▸ ASSIGNMENT
The answer should be a single number: how many lines of the entries below hold the word "item".
START SUPPLIED RECORDS
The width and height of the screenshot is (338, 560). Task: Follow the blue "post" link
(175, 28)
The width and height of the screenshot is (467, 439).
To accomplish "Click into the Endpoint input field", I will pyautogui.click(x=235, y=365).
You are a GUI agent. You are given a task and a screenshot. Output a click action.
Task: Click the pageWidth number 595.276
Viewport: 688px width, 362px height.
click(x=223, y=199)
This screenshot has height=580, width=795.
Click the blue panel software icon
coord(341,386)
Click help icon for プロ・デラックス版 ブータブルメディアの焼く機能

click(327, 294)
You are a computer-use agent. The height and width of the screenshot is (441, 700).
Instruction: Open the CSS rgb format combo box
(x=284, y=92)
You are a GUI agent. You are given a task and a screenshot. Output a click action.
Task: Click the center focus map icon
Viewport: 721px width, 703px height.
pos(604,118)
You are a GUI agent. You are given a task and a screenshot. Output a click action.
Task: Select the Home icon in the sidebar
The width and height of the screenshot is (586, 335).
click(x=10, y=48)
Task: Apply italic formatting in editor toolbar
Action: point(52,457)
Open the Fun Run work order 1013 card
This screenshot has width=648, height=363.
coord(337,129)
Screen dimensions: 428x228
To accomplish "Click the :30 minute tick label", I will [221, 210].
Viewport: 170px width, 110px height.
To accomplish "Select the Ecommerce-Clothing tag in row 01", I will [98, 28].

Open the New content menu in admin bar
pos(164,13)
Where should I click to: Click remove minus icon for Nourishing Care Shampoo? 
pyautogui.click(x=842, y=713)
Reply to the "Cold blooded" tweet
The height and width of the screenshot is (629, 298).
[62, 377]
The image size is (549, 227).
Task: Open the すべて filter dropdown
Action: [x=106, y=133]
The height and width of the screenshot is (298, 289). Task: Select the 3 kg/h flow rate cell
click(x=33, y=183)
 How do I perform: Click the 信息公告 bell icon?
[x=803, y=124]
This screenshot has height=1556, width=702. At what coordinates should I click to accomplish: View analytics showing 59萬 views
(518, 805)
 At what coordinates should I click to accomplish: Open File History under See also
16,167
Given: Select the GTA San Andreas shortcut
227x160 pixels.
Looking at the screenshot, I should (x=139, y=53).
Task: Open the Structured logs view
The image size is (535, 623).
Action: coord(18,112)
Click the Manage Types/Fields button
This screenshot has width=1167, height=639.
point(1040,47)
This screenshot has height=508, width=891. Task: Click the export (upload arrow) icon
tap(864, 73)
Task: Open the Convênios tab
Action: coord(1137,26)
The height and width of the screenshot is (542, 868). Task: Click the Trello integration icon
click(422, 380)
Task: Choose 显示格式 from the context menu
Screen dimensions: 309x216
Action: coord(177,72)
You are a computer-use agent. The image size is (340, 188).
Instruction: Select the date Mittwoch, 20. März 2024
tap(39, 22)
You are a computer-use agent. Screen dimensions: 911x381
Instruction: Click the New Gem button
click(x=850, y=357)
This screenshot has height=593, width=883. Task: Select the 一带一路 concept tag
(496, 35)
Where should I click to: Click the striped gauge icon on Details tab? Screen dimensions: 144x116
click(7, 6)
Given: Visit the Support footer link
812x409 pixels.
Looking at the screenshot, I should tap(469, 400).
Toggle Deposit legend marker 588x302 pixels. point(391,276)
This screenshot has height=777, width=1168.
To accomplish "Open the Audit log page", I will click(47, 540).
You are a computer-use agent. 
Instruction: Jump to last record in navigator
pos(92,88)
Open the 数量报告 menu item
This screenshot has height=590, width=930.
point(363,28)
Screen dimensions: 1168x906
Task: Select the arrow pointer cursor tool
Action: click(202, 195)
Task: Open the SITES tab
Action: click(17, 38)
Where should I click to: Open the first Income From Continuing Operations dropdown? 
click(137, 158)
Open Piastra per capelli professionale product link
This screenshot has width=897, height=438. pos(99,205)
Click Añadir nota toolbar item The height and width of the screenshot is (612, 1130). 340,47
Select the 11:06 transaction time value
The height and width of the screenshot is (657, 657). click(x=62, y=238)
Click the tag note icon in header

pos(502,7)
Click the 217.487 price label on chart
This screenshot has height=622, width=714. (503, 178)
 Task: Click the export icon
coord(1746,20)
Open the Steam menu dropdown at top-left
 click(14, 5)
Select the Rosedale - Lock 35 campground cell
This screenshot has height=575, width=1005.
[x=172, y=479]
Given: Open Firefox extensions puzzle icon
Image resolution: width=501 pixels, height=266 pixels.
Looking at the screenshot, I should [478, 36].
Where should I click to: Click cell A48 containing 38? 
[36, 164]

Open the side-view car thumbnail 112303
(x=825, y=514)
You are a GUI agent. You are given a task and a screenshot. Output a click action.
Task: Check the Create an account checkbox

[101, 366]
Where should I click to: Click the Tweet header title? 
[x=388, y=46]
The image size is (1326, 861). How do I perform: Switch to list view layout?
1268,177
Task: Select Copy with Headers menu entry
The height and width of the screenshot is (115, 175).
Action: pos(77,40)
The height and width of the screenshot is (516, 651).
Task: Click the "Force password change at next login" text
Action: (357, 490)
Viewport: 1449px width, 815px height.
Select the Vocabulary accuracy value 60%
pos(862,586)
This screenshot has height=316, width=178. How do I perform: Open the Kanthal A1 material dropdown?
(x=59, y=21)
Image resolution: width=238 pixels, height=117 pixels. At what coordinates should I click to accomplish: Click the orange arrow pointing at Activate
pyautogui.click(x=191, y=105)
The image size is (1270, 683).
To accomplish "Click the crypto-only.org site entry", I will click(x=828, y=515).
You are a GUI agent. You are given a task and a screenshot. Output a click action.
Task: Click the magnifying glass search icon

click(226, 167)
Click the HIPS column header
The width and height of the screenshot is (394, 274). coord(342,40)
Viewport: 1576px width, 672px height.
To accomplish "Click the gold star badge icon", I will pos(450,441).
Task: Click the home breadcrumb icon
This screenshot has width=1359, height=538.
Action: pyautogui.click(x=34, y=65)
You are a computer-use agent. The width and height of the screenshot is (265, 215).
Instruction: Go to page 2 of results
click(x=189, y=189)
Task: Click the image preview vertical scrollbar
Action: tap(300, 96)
END SUPPLIED RECORDS
▸ WRITTEN REPLY
2